The removal of THAT struck me as pointless, and a crime against humanity.
But then I think back to the time I went to Disney World, in 1981, and I found out that they have no Matterhorn Ride at all for a Skyway to even go through. That puts things into perspective.
So now the removal of the Skyway at Disneyland only rates as a crime against humanity’s cultural heritage.
America Sings was an inadequate substitute for the Carousel of Progress, Innoventions was a step down from that, and the Star Wars meet-and-greet where you can come face-to-face with Darth Vader and his grandson Kylo Ren, is proof that evolution works in both directions.
King’s Dominion in Virginia had a Hanna-Barbera license too, and it had a Yogi’s Cave. It was a brown Flintstones-looking cave with a little pond out front and a Yogi animated statue with a fishing pole. Inside I remember twisty little cave passages with glass “gems” in the walls and yes there was a house/cabin towards the end. Not sure I remember upside down room, but the last “secret passages” before you exited had tilted floors and weird wall/furniture geometry or so which made walking amusing and challenging. Here is a video: https://www.youtube.com/watch?v=LrR60lGGpwU
Wonder if there were other rides in common? King’s Dominion had things the Scooby Doo Roller Coaster, a fun kids coaster and the Rebel Yell, a big wooden coaster. Both are still around but Yogi’s Cave is gone.

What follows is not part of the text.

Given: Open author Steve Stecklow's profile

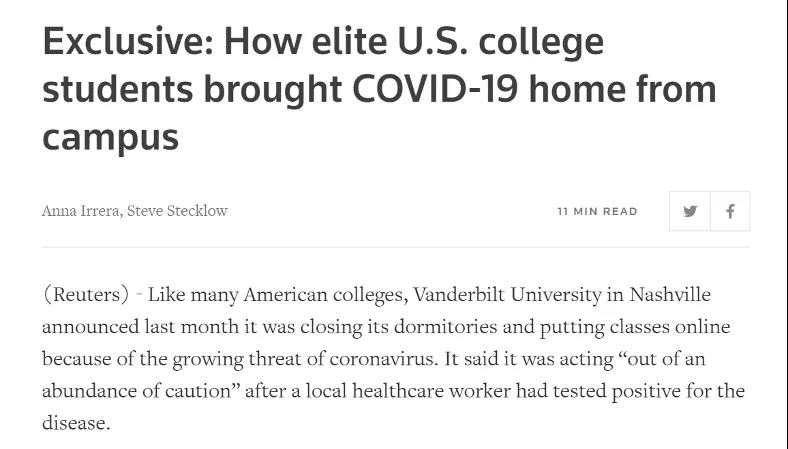Looking at the screenshot, I should [x=177, y=211].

When I was 12 (1986) Centre Island in Toronto had a Scrambler that was enclosed in a building. It was dark except for disco lights - picture being on the Scrambler with a dance floor. The ride would go for one song and I rode that thing like 5 times. Every time I hear The Thompson Twin’s “Doctor Doctor” I remember that ride because it was one of the songs. I think I read somewhere that the ride is gone now.
I just remembered that Skyrider and JetScream are gone from Canada’s Wonderland too. Skyrider was the stand-up roller coaster where the little “seat” jammed right into your crotch and JetScream was the one similar to the Viking Ship (back and forth) but it went right upside down. One time I was in line for it and it paused at the top of the loop and all you could hear was the “clinkclinkclink” of people’s change falling out of their pockets.

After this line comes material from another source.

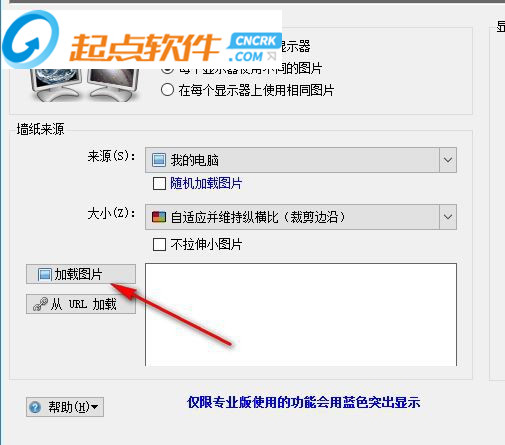The image size is (505, 445).
Task: Open the 自适应并维持纵横比 size combo box
Action: [x=301, y=217]
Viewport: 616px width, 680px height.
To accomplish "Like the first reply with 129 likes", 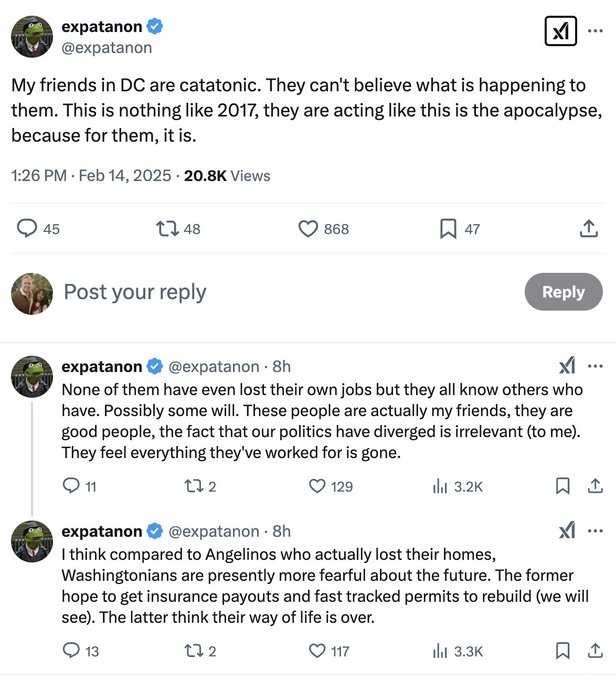I will point(317,486).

Funtown also had another unique ride. IIRC it was called the Hydrofighter. It was three back to back seats hanging from a tall center pillar. Each seat had the nozzle of a fire hose that the rider could control and aim. Just hanging down, the water wouldn’t reach the other seats, but if you worked in tandem with your partner, you could get the chair swinging high enough to soak the people waiting in line, as well as the other riders.
Aah, Cedar point. Been going there for over fifty years, it’s less than an hour away.

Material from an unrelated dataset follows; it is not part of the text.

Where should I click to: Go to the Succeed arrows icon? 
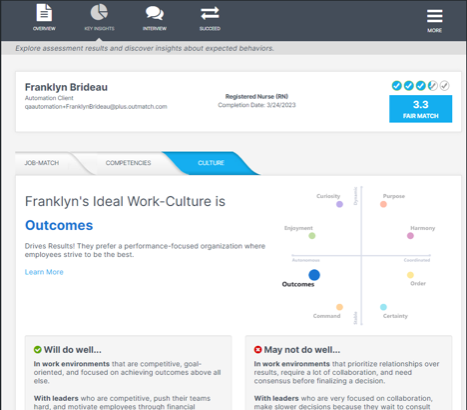coord(210,13)
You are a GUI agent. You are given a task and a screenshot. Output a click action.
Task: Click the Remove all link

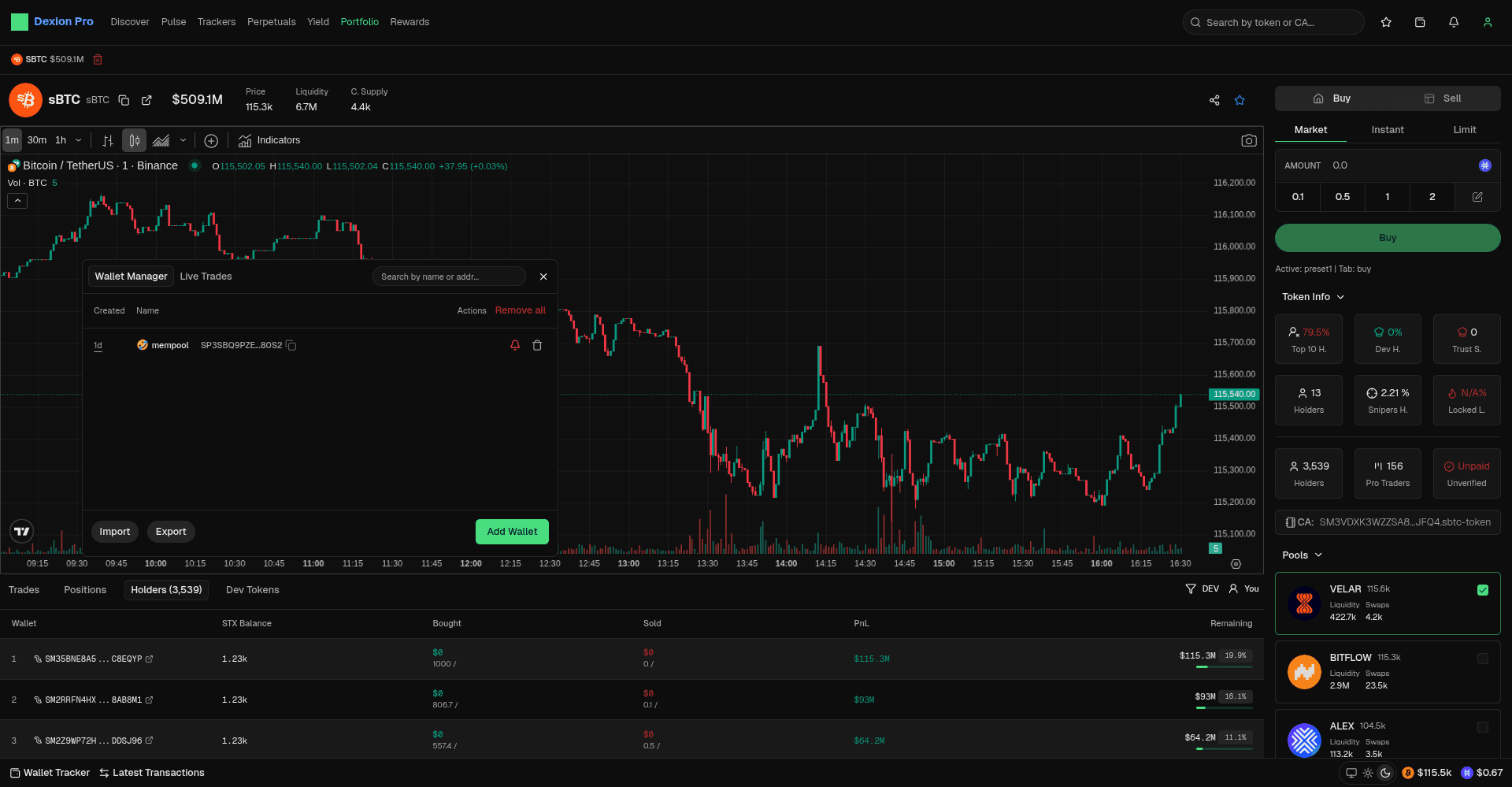(x=520, y=310)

The scrambler was fun, I remember one very hot sticky summer night in about 1967 when there were so few people around that they let us stay on the thing for about ten rounds.
The San Francisco earthquake was fun to ride looking back, seeing all the buildings pop back up and the cracks close for the next car.
Do they still have the monorail at Disneyland? That was neat as a refuge from heat and humidity. Cedar point also used to have a large tower, (I forget what it was called) you rode in an enclosed ring with outward-facing seats corkscrewing your way up a central tower, sat at the top for a few rotations, the spiralled back down. Nice and relaxing. I fell asleep on it once.